[Given task] Rewrite the material from the line with "Switch to the Console tab" through the end of the material, replacing "GUI agent" with "interface agent" and leaving everything else unchanged.

[Supplied data]
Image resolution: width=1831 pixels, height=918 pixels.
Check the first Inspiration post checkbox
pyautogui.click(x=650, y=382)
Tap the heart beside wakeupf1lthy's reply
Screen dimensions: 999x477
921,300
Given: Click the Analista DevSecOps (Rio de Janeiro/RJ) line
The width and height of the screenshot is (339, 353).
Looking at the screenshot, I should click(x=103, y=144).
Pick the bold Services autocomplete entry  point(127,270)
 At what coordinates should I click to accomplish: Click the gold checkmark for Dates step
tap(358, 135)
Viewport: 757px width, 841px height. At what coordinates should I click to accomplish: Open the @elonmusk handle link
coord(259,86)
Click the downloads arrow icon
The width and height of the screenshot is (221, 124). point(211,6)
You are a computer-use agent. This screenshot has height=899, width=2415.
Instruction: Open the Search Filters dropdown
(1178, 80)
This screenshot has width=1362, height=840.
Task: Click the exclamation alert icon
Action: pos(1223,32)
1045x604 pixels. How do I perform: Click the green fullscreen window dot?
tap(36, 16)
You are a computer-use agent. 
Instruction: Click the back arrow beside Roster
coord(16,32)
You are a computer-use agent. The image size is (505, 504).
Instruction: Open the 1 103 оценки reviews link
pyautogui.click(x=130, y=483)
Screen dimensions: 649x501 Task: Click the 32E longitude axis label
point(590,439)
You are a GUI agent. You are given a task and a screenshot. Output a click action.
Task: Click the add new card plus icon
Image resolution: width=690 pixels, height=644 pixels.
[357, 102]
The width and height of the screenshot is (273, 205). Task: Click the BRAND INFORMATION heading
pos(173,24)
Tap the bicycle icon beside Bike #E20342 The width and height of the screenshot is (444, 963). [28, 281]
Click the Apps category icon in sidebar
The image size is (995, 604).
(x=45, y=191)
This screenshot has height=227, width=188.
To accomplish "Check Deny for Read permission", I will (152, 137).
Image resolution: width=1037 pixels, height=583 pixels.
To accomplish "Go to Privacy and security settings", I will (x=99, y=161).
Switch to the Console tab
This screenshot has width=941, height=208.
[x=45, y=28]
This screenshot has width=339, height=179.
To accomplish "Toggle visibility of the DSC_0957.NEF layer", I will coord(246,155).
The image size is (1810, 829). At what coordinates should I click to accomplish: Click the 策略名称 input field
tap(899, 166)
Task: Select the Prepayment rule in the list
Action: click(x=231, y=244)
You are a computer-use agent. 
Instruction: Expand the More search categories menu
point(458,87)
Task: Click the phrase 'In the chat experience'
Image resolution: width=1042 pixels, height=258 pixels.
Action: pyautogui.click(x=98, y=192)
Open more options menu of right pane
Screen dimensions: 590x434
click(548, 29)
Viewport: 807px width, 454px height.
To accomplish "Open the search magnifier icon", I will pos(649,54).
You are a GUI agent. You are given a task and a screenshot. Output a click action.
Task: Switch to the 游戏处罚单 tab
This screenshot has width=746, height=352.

[Written response]
Switch to the Console tab
This screenshot has width=941, height=208.
[x=45, y=28]
This screenshot has width=339, height=179.
To accomplish "Toggle visibility of the DSC_0957.NEF layer", I will coord(246,155).
The image size is (1810, 829). At what coordinates should I click to accomplish: Click the 策略名称 input field
tap(899, 166)
Task: Select the Prepayment rule in the list
Action: click(x=231, y=244)
You are a computer-use agent. 
Instruction: Expand the More search categories menu
point(458,87)
Task: Click the phrase 'In the chat experience'
Image resolution: width=1042 pixels, height=258 pixels.
Action: pyautogui.click(x=98, y=192)
Open more options menu of right pane
Screen dimensions: 590x434
click(548, 29)
Viewport: 807px width, 454px height.
To accomplish "Open the search magnifier icon", I will pos(649,54).
You are a interface agent. You are given a task and a screenshot. Output a click action.
Task: Switch to the 游戏处罚单 tab
This screenshot has width=746, height=352.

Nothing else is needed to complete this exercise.